* **GOAL**
Copy the rows below word for word, beginning at the line that has "834x438 pixels. At" and stopping after the last row.

* **RECORD LIST**
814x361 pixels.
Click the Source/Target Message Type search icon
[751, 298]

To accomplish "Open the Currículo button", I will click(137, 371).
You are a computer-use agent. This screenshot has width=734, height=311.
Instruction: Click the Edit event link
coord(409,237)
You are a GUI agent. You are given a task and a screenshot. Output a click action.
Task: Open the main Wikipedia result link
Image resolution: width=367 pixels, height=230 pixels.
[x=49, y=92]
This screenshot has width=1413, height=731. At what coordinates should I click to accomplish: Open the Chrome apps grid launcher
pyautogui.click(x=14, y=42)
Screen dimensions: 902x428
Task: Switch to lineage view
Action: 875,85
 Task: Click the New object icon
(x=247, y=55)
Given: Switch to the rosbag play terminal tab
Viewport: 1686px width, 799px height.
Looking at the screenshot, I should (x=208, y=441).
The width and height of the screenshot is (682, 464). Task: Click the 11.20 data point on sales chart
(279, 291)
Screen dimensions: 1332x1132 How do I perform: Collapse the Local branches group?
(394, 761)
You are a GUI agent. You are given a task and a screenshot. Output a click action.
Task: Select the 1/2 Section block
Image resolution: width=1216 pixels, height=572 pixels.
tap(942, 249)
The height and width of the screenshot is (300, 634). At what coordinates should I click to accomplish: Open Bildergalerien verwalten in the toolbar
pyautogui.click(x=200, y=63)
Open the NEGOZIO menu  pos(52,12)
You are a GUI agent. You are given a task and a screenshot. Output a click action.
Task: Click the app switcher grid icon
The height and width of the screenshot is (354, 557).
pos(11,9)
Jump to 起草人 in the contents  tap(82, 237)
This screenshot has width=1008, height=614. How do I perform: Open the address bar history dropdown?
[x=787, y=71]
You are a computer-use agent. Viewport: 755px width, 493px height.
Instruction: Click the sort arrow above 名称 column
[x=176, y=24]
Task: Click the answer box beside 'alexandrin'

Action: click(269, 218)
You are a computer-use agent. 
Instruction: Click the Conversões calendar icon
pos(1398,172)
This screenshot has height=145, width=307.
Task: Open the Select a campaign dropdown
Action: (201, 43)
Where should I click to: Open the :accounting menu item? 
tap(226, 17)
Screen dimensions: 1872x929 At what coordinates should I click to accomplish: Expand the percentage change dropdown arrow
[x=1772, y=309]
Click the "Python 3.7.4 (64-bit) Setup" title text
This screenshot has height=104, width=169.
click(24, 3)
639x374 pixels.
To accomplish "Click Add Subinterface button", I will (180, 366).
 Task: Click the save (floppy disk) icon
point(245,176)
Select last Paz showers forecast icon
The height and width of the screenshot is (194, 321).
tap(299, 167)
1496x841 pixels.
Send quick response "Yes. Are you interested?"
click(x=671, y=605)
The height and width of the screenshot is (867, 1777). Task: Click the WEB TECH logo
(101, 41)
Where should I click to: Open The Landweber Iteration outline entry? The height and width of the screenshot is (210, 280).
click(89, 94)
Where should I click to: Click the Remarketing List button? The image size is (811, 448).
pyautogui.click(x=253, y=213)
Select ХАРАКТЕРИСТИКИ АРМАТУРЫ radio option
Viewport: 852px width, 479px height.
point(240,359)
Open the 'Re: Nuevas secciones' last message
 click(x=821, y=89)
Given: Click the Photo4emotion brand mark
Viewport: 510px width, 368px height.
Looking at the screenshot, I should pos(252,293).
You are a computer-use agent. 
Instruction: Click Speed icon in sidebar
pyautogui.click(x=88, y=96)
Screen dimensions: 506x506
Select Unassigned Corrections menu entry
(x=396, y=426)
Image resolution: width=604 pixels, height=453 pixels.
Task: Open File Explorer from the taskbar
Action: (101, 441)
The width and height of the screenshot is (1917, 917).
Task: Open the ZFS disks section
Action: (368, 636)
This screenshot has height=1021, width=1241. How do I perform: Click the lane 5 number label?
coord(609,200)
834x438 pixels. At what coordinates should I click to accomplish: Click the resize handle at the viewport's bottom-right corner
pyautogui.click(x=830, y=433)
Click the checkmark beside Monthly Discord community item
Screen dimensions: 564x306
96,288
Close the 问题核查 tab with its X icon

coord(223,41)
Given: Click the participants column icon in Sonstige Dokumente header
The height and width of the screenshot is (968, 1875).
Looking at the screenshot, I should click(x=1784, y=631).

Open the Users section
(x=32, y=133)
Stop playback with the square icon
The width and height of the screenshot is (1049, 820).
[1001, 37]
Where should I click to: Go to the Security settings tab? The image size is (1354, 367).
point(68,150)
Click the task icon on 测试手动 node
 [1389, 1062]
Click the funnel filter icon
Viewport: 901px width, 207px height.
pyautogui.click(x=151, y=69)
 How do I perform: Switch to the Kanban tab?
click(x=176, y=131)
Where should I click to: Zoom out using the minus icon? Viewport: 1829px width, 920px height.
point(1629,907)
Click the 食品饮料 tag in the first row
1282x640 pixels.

* **EXPECTED ANSWER**
834x438 pixels. At what coordinates should I click to accomplish: Click the resize handle at the viewport's bottom-right corner
pyautogui.click(x=830, y=433)
Click the checkmark beside Monthly Discord community item
Screen dimensions: 564x306
96,288
Close the 问题核查 tab with its X icon

coord(223,41)
Given: Click the participants column icon in Sonstige Dokumente header
The height and width of the screenshot is (968, 1875).
Looking at the screenshot, I should click(x=1784, y=631).

Open the Users section
(x=32, y=133)
Stop playback with the square icon
The width and height of the screenshot is (1049, 820).
[1001, 37]
Where should I click to: Go to the Security settings tab? The image size is (1354, 367).
point(68,150)
Click the task icon on 测试手动 node
 [1389, 1062]
Click the funnel filter icon
Viewport: 901px width, 207px height.
pyautogui.click(x=151, y=69)
 How do I perform: Switch to the Kanban tab?
click(x=176, y=131)
Where should I click to: Zoom out using the minus icon? Viewport: 1829px width, 920px height.
point(1629,907)
Click the 食品饮料 tag in the first row
1282x640 pixels.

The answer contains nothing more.